• [The problem]: An exact reproduction of the lines from the one with "This screenshot has width=605, height=340." to the end of the data below is required. No other lines may be included.

(Saved data entries)
════════════════

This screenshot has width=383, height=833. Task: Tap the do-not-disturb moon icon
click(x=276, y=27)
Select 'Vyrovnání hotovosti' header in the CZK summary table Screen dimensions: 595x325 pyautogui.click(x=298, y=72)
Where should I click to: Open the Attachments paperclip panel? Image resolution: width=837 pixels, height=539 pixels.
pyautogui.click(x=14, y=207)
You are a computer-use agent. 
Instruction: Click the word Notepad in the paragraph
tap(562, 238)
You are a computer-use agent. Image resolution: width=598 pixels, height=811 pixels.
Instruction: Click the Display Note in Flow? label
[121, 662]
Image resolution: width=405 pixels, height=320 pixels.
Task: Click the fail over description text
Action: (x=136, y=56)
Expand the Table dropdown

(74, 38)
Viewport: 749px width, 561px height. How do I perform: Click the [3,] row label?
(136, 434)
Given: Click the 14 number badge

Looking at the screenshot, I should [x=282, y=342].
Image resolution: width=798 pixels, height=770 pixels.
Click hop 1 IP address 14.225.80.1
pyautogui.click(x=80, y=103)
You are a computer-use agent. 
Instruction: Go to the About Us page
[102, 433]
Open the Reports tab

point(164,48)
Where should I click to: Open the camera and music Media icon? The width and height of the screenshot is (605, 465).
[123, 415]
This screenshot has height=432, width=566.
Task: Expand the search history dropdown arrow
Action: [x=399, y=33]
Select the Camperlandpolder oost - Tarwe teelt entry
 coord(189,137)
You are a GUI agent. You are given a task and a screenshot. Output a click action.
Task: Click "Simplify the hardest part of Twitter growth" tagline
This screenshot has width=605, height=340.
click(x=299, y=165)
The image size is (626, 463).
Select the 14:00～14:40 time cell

════════════════

• [The answer]:
This screenshot has width=605, height=340.
click(x=299, y=165)
The image size is (626, 463).
Select the 14:00～14:40 time cell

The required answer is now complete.